#### Problems to work on
A: In the greenhouse gas news item, condense the paragraph beginning "WMO’s Greenhouse Gas Bulletin reported" into one shorter sentence that keeps its main facts.
B: Which three greenhouse gases does the greenhouse gas news item say reached new record highs in 2021?
C: Extend the greenhouse gas news item with the next part, picking up after its final sentence.

#### Page text

Updated: 01-11-2022
Source: WMO
WMO records biggest increase in methane concentrations since start of measurements
Geneva/New York, 26 October (WMO) - In yet another ominous climate change warning, atmospheric levels of the three main greenhouse gases - carbon dioxide, methane and nitrous oxide all reached new record highs in 2021, according to a new report from the World Meteorological Organization (WMO).
WMO’s Greenhouse Gas Bulletin reported the biggest year-on-year jump in methane concentrations in 2021 since systematic measurements began nearly 40 years ago. The reason for this exceptional increase is not clear, but seems to be a result of both biological and human-induced processes.
The increase in carbon dioxide levels from 2020 to 2021 was larger than the average annual growth rate over the last decade. Measurements from WMO’s Global Atmosphere Watch network stations show that these levels continues to rise in 2022 over the whole globe.

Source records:

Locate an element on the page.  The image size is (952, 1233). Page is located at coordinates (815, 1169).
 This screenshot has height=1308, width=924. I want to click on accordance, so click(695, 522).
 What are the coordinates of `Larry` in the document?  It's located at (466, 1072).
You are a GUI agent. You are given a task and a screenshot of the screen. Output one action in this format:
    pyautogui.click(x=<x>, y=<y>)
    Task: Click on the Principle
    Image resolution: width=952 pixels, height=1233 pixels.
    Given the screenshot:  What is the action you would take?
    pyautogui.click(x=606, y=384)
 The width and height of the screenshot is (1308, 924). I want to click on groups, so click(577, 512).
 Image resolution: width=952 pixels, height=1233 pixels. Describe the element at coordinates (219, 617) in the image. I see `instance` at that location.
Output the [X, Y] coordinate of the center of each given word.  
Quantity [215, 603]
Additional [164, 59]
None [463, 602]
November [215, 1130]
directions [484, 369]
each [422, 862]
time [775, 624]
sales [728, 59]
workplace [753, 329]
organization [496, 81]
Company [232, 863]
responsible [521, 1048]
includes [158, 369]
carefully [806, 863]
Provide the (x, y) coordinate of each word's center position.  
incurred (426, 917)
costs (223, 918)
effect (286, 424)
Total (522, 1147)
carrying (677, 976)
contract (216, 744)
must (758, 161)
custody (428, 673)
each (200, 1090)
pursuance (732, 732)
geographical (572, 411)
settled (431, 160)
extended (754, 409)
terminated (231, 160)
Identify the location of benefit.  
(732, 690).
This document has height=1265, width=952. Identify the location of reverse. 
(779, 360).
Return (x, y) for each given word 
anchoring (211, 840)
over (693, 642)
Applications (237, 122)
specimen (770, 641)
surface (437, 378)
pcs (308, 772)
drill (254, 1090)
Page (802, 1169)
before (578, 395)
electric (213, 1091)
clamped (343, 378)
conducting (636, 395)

#### Responses
A: The WMO bulletin found that methane rose more in 2021 than in any year since systematic measurements began nearly 40 years ago, probably because of both biological and human-induced processes, though the cause is unclear.

B: Carbon dioxide, methane and nitrous oxide.

C:
Between 1990 and 2021, the warming effect on our climate (known as radiative forcing) by long-lived greenhouse gases rose by nearly 50%, with carbon dioxide accounting for about 80% of this increase.
Carbon dioxide concentrations in 2021 were 415.7 parts per million (ppm), methane at 1908 parts per billion (ppb) and nitrous oxide at 334.5 ppb. These values constitute, respectively, 149%, 262% and 124% of pre-industrial levels before human activities started disrupting natural equilibrium of these gases in the atmosphere.
“WMO’s Greenhouse Gas Bulletin has underlined, once again, the enormous challenge – and the vital necessity – of urgent action to cut greenhouse gas emissions and prevent global temperatures rising even further in the future,” said WMO Secretary-General Prof. Petteri Taalas.
CH4 annual increase
“The continuing rise in concentrations of the main heat-trapping gases, including the record acceleration in methane levels, shows that we are heading in the wrong direction,” he said.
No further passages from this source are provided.